Tuesday, October 18, 2011

Brooks, Jackson join Nashville Songwriters hall (AP)

By CHRIS TALBOTT, AP Entertainment Writer Chris Talbott, Ap Entertainment Writer – Sun Oct 16, 11:02 pm ET

NASHVILLE, Tenn. – Garth Brooks and Alan Jackson have won more honors than they can count. The one they took home Sunday night was near the top of the list.

Brooks and Jackson were inducted into the Nashville Songwriters Hall of Fame along with top songsmiths John Bettis, Thom Schuyler and Allen Shamblin.

"It's the songwriter, that's what it's all about," Brooks said. "I mean this is it. We can talk all day about entertainer. We can talk all day about record sales. It starts with the songs. And to be confused as a songwriter, then honored as one, that's the bomb."

Jackson and Brooks are members of the so-called "Class of `89" group of country superstars. Their success over the last two decades helped push country music from the county fair to major arenas and football stadiums.

Brooks, inducted into the Songwriters Hall of Fame in New York City earlier this year, is the best-selling solo artist in U.S. history with more than 128 million albums sold. Songs like "If Tomorrow Never Comes" and "The Thunder Rolls" helped launch his career.

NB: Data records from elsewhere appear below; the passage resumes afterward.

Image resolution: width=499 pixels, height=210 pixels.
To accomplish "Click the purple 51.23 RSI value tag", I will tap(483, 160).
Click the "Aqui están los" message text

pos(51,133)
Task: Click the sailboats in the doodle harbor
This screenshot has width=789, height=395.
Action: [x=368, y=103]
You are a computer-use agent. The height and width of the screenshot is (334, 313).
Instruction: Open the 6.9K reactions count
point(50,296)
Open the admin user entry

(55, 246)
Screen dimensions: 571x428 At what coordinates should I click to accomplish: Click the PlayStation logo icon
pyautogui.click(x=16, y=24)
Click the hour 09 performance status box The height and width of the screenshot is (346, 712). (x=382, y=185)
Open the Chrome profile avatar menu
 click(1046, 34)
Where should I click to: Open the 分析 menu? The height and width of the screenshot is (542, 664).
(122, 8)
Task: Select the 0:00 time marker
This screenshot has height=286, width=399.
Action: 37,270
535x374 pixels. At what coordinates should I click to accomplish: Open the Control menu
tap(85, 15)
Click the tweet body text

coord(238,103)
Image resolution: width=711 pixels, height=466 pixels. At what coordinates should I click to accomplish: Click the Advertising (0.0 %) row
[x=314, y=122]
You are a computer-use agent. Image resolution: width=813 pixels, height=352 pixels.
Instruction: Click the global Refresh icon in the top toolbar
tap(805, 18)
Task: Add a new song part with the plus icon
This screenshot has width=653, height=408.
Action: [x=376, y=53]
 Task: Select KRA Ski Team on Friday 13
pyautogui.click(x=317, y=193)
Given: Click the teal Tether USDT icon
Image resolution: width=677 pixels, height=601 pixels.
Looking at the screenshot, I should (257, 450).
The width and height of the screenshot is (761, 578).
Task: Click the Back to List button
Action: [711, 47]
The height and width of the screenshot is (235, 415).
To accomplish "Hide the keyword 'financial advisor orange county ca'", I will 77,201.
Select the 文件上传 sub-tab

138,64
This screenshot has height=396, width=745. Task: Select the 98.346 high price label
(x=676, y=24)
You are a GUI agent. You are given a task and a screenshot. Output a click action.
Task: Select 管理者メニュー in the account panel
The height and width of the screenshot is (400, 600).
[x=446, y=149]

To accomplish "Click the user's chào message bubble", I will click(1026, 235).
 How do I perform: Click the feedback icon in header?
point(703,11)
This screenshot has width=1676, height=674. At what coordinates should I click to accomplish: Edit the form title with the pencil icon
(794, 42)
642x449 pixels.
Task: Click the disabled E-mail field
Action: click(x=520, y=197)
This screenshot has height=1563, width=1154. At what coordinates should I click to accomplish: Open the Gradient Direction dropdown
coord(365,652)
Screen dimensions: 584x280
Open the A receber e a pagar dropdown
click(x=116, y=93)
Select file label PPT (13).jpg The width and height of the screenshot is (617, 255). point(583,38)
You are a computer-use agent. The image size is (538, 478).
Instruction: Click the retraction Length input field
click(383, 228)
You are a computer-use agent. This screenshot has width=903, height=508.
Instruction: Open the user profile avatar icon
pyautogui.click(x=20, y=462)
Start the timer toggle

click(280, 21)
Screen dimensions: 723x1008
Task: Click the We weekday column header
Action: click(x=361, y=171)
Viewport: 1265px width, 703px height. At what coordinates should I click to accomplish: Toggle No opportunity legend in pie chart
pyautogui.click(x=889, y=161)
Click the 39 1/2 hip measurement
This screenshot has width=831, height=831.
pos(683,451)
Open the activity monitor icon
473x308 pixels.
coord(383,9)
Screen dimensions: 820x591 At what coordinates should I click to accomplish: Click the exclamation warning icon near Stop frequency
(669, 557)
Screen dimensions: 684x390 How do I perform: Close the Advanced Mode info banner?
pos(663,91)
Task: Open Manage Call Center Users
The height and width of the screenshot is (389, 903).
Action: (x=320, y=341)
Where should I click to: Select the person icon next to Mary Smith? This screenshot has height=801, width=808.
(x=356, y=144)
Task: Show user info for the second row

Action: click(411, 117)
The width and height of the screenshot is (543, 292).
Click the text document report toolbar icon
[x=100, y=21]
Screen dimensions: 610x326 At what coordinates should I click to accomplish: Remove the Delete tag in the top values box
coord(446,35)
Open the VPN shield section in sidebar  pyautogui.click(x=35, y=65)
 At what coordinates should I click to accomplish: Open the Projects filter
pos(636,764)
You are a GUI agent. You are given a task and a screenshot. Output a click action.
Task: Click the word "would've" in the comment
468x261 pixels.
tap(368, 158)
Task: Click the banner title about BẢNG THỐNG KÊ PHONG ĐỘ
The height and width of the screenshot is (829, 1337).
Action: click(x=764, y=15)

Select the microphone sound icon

Jackson, who helped spearhead the new traditionalist movement in country, has 35 No. 1 country songs, including "Chattahoochee" and "Where Were You (When the World Stopped Turning)," which Taylor Swift sang for him Sunday.

"I've won a lot of awards but the songwriting thing has always been most important to me," Jackson said. "I've never thought of myself as much of a singer, so I've always fell back on my songwriting. It's the most creative part of the business. It all starts with the songs."

Jackson and Brooks were inducted as songwriter/artists. Brooks said straight songwriter inductees like Bettis ("Slow Hand," "Human Nature" and "Top of the World," Schuyler ("16th Avenue" and "Long Line of Love") and Shamblin ("The House That Built Me" and "I Can't Make You Love Me") are the real stars of the night.

"I can go in that room and show you the guys I hang out with, and all of them are songwriters," Brooks said. "And to be called that with these guys, because their talent is amazing, makes me very proud. I'm not saying I agree with it, but I'm very proud."

Kimberly Perry of family act The Band Perry won the Nashville Songwriters Association International song of the year for the breakthrough hit "If I Die Young." Chris DuBois, who co-wrote Brad Paisley hits "Old Alabama" and "Anything Like Me," was named songwriter of the year.

Swift won her fourth songwriter/artist of the year award in five years and at 21 remains the youngest winner of that award. Swift told the audience about her first big Nashville showcase at the age of 14 when many of the industry's most influential people were in attendance. She recalled saying to herself over and over "Don't mess this up."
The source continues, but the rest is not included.